Text section =
For me there is more danger in minimizing the feelings — numbing them through booze and TV and food and disconnection. In fact, after my friend’s comment at dinner, I paid my check and left. I am not proud of it, but it’s the best I could do at the time. I’m all up in my feelings like the rest of us, and I’m tired.

But here’s what I wish I could have said — to myself and maybe to her:

“I’m going to be sad about my thing. I know myself well enough to know I’m not going to run out of caring for the bigger stuff.”

Right before my second baby was born, I had a somber, completely serious conversation with my husband about feeling terrible that I wouldn’t be able to love my newborn son as much as I had his older sister.

“I’m going to have to work hard to give him everything I gave Lucy,” I explained tearfully. “I just hope I’m up to it.”

Yeah, I know. But I didn’t then. I didn’t understand that I have infinite caring. I can love my daughter and my son (and my other son) without putting them in competition with each other. My love and caring are limitless.

Which is not to say my attention and energy are limitless. We confuse this. Attention and energy do have limits — there are only so many hours in the day. And the trick is — I have to use discretion with my energy — put thought into where I put my focus. Feelings drive that focus. If I don’t feel my feelings how will I know how my life needs me to live it?

I’ve sort of been a grown-up most of my life. I have a strong, internal judge who sounds just like my friend’s voice. It basically says — “what’s wrong with you? This doesn’t matter. If you were a better/prettier/kinder/smarter/ taller person, you wouldn’t feel this way.”

I’ve also sort of been a disappointed kid my whole life. I’m hurt when things don’t work out. I hate when I do my part but can’t make things happen. I loathe when things aren’t fair. My kid part says, “if I was better/prettier/kinder/smarter/taller it wouldn’t have happened.” Or sometimes it says, “If I had better people around me, this wouldn’t have happened.” Sort of depends on the day.

Material =
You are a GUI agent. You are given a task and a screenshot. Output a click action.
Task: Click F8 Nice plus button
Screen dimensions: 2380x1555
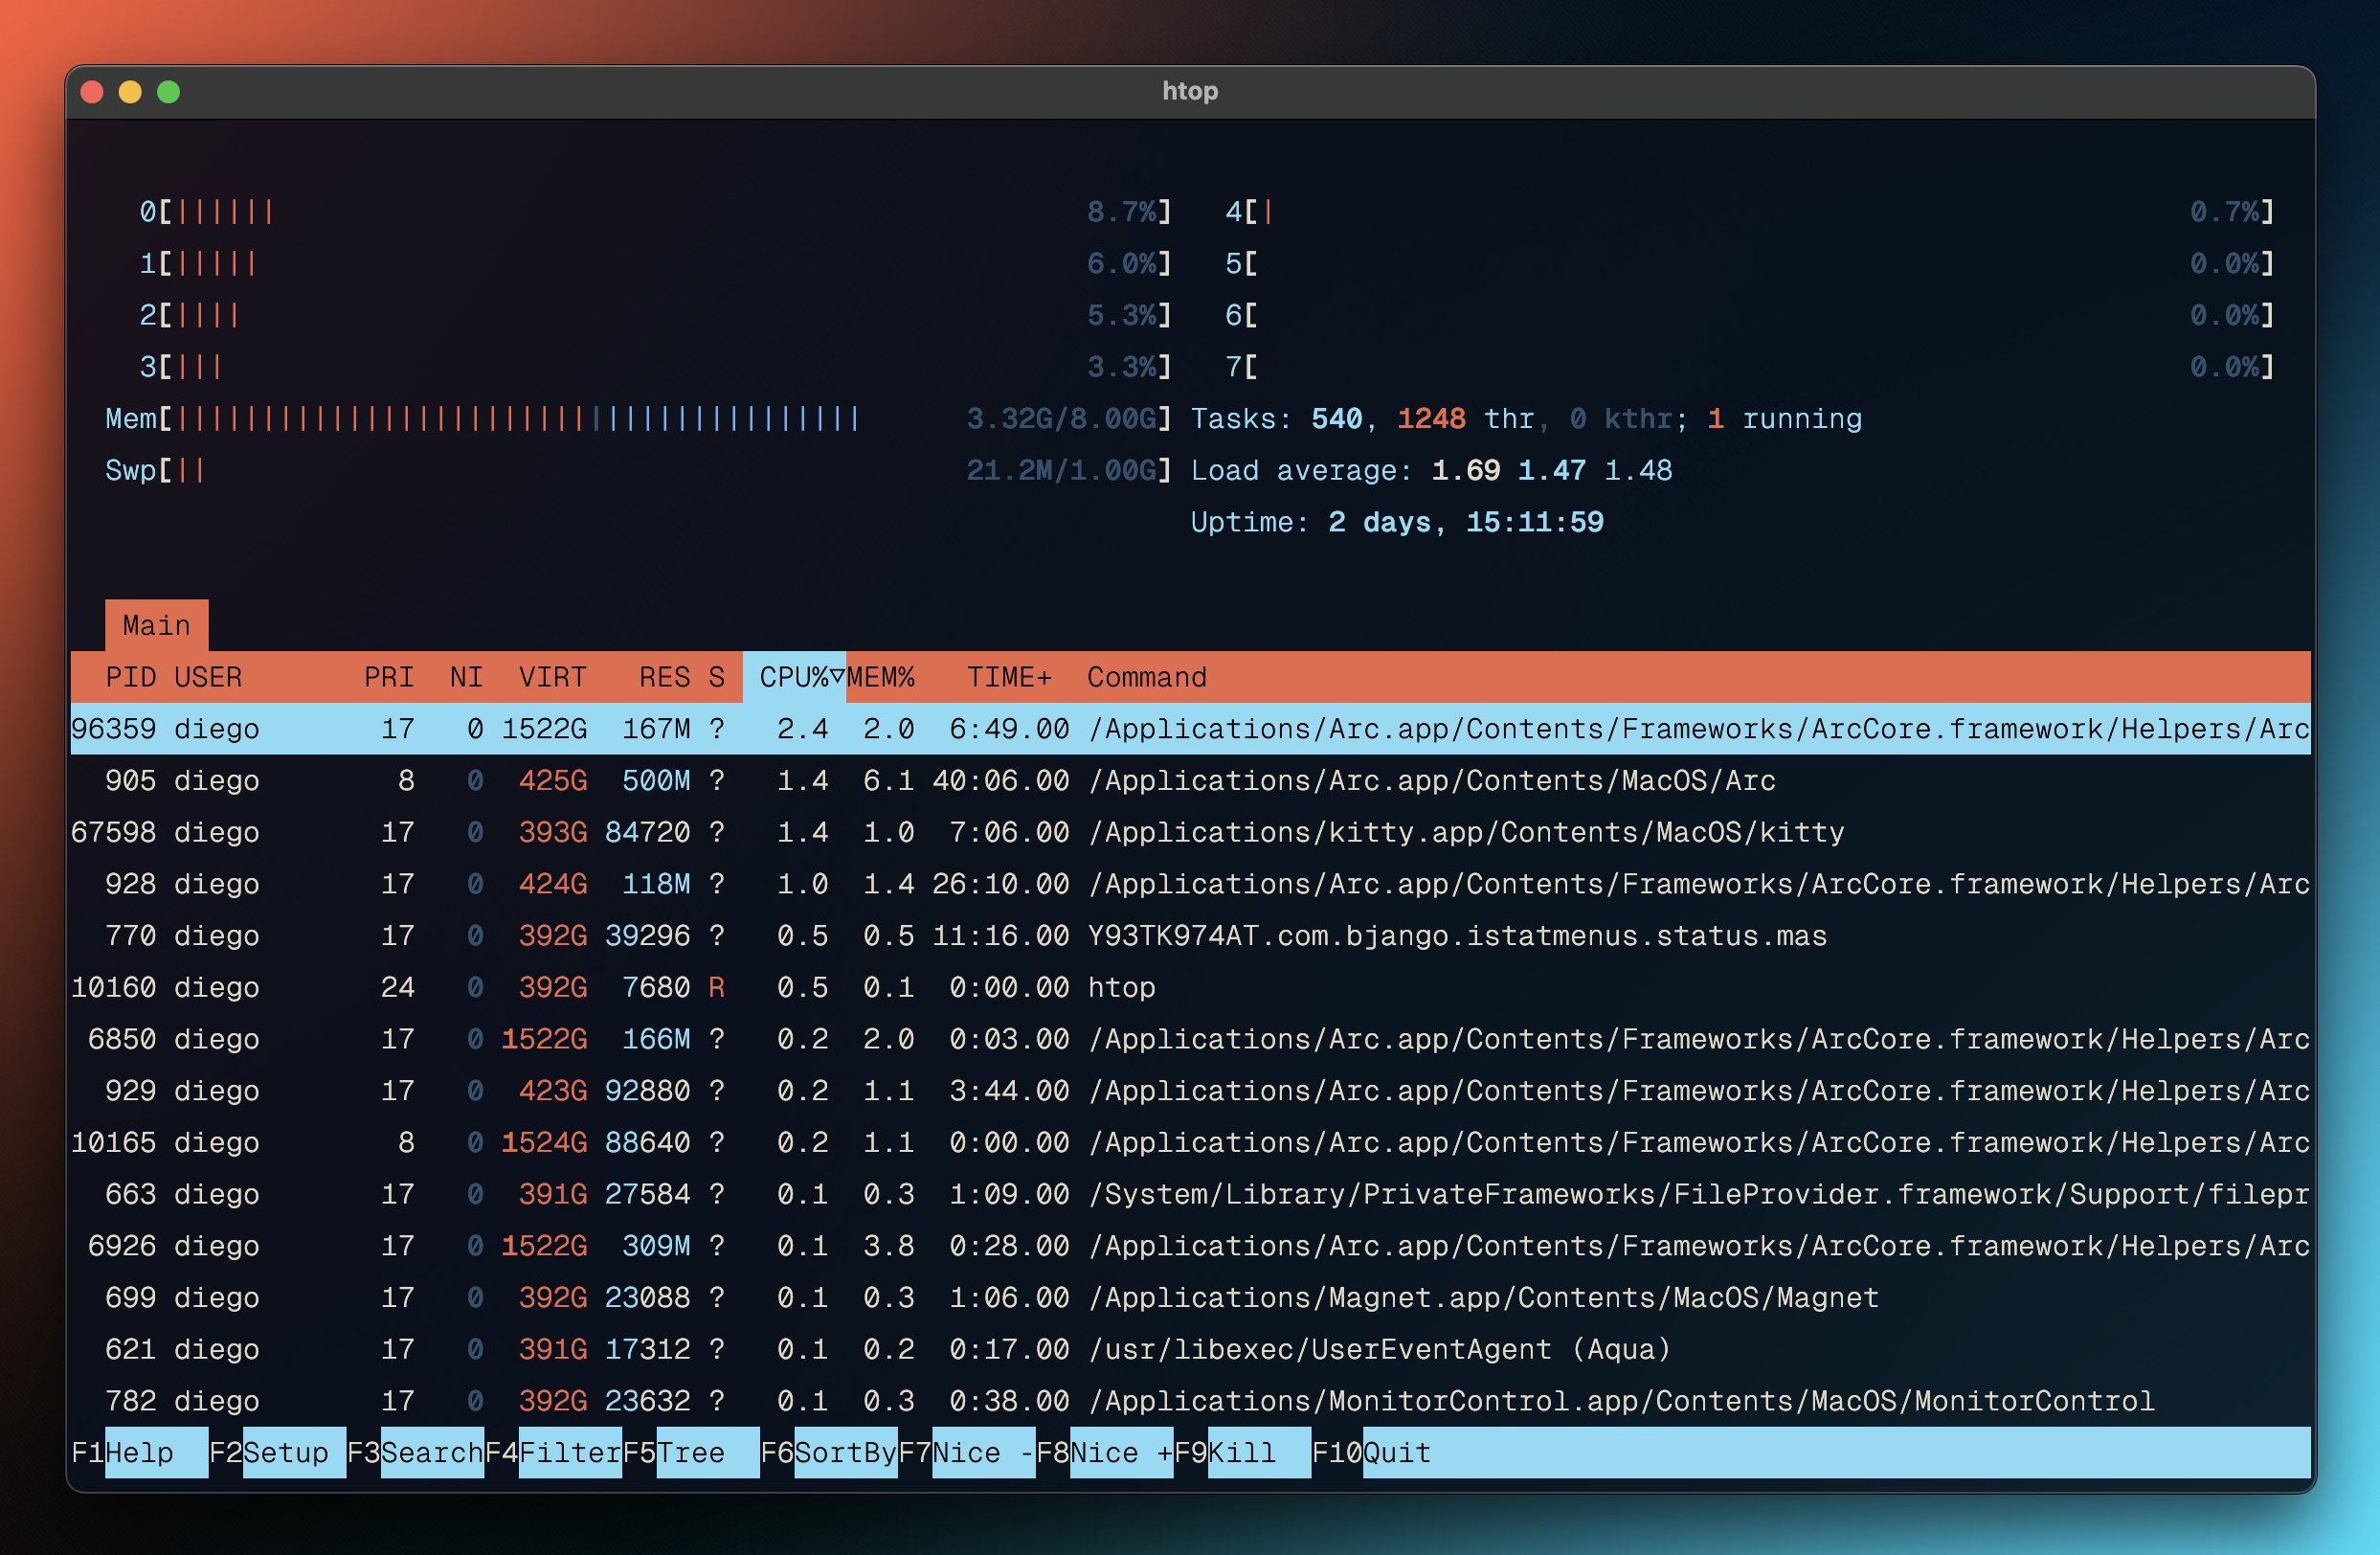click(1120, 1452)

To be done =
a: Reproduce the passage of the essay on feelings and caring that begins at the words "Yeah, I know." and stops after "caring are limitless.".
b: Carry on the essay on feelings and caring, starting right after its last sentence.
The listing is not needed for anything that follows.

Expected results =
a:
Yeah, I know. But I didn’t then. I didn’t understand that I have infinite caring. I can love my daughter and my son (and my other son) without putting them in competition with each other. My love and caring are limitless.

b:
And most of the time, my adult and my kid are in the same room talking over each other.

But what if my adult part just hugged my disappointed kid part? What if they sat on the couch together in the BOTH/AND of it all.

I feel for the people who are much more impacted by this terrifying chaos and will put my attention and energy there AND I feel disappointed for me, and my family and my kids (not the dog. The dog jumped a fence and stole an hour of my life chasing her around the neighborhood. We are currently not speaking).

I know some of you hate what I’m suggesting. I’m fine with that. For those of you who are tempted to judge me — just remember judgment is pushing feelings away. When you say, “what kind of a person cares about Spring Break when people in China are dying?” you aren’t rising above disappointment, you are just shoving it under the bed and pretending it’s not there.

Feelings shoved into dark places, hidden and never spoken of is how shame begins to grow. Something that starts as a simple, normal feeling becomes a monster under the bed.

If you’re having trouble showing up for your feelings and would rather reason with them — imagine what would have happened if I said to my daughter, “You shouldn’t be crying. Other people have it much worse, “ before she got there herself.

You can see it, can’t you? She’d either yell and scream and get louder with her feelings (not her way) or immediately dry her tears and never show me her hurt again (ahh, that’s my Lucy).

When we tell children we don’t like their difficult feelings, what they hear is we don’t like THEM. If we leave children alone with hard emotions, they confound how they feel with who they are. Can you see the shame growing right before your eyes?

Everything about these next few weeks and months is going to be harder than normal. Let’s just agree to try and be kind to ourselves and each other when it comes to feeling our feelings.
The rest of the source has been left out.